Prior to Jim Thome, Rose was the biggest free agent acquisition in Phillies history. He was a bonafide future Hall of Famer when he signed in 1979 and led the Phillies to their only World Series title in 1980. He became Major League Baseball's all-time hits leader and aptly named "Charlie Hustle," he was a symbol of guts and heart on the field to millions of fans.
He was a sports icon to many children in the 1980s.
But off the field is where he lost my respect and the respect of others. It doesn't matter to me that he gambled on baseball or football or other sports. What he did off the field shouldn't affect how he played the game. The fact that he has been kept out of the Baseball Hall of Fame shouldn't have anything to do with what he did off the field.
But .... as it turned out this week, he flat-out lied to baseball officials. More importantly, he lied to the fans who have paid money to see him play and the people who have paid to get his autograph at card shows and book signings across the country. He even lied about betting on baseball in his autobiography.
His reason - he figured his punishment would be more severe if he admitted his guilt right away rather than waiting until now. Apparently, he saw his window of opportunity for forgiveness (and Hall of Fame eligibility) dwindling by the year.
It was also a chance for him to promote his new book. He came forward in his new book, appropriately named "Pete Rose: My Prison without Bars," which was released this week. According to an Associated Press report on Wednesday, Rose's web site is taking orders for the book with personalized autographed copies going for up to $100.
Basically what Pete Rose is saying is - yes, I bet on baseball and now, put me in the Hall of Fame and buy my book.
While she's not a sports figure, Britney Spears is also losing people's respect by the minute. The former child Mouseketeer is shedding her good girl image that she originally claimed to have. First she admits that she was never that "innocent" with boyfriend Justin Timberlake.

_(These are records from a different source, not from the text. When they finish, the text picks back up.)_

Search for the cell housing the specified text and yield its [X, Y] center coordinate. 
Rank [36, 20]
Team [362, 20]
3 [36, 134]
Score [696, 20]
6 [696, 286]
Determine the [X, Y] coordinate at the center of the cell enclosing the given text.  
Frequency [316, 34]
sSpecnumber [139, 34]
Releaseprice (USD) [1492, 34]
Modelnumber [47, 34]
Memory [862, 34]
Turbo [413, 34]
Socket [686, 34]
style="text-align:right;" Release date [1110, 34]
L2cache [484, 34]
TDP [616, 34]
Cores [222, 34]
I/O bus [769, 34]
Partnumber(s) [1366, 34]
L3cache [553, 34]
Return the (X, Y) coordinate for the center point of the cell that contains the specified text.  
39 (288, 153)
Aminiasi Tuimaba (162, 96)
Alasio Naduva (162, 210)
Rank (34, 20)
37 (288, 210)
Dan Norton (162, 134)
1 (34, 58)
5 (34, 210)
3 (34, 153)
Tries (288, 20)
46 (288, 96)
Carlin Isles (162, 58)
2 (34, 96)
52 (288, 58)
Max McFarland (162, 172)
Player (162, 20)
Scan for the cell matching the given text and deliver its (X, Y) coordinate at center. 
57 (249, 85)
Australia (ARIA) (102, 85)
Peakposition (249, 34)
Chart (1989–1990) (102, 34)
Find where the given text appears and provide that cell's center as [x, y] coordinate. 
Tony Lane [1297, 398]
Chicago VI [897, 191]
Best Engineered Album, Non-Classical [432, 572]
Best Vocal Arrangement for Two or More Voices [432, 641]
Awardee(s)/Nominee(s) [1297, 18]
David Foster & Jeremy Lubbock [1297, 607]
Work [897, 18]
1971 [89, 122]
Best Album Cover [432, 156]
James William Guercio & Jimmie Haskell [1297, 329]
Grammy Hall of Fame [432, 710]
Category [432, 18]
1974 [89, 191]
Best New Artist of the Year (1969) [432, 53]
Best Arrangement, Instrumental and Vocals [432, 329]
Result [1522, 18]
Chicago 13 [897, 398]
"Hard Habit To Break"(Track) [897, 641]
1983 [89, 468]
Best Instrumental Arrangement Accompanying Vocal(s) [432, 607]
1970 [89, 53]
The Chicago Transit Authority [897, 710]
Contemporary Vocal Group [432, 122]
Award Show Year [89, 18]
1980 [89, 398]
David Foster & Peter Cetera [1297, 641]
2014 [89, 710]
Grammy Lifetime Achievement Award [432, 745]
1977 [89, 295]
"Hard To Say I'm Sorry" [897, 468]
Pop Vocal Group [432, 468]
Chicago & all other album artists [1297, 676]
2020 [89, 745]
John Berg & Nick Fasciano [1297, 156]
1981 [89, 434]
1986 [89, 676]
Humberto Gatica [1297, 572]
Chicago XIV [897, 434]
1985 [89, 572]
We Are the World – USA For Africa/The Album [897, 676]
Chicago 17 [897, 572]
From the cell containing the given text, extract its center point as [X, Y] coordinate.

This past weekend, she added another bit of gossip to the rumor mill with her escapades in Las Vegas. Apparently, Spears got so drunk that she and her high school friend got married, and didn't realize what they had done. Reports state that she went to a club, then went to a wedding chapel. She discovered that she needed a marriage license to get married while at the chapel. So, the two of them went to city hall in Las Vegas and returned to the chapel to get married.
You'd think between going to the chapel, going to city hall, and back to the chapel, that one of them would wake up from their drunken stupor and realize what they were doing. This was a great example for Spears to present to the millions of pre-pubescent and teenage fans who buy her albums.
What a role model she has become for them.
Unfortunately, the true role model in this week's newsmakers was the one who passed away. Frank Edwin "Tug" McGraw will forever be etched in Philadelphia sports fans' minds as the person who closed out the World Series. His strikeout of Willie Wilson clinched the Game 6 and the World Series title for the Phillies. Watching Mike Schmidt leap into McGraw's arms after the game's final is one memory that people have of that series.
But more importantly, his sense of humor and gentle personality is what made him even more lovable in this area. He always did a nice thing for fans. He did countless charity events and book signings. He had a nickname for each pitch he threw. One was "Scroogie" and another was "Peggy Lee." He was also a colorful newscaster on the local ABC affiliate.
I was in attendance in September on the final game of the season when the Phillies closed Veterans Stadium and introduced former players in the postgame ceremony. McGraw, having been stricken with brain cancer, was the last person to take the field, re-enacted his famous pitch, and the 65,000-plus fans in attendance rose to their feet in an incredible ovation.
The ovation was well-deserved. He will forever be one of the most popular Phillies of all-time. It is a shame that of the three people who made headlines this week, the only true role model is gone.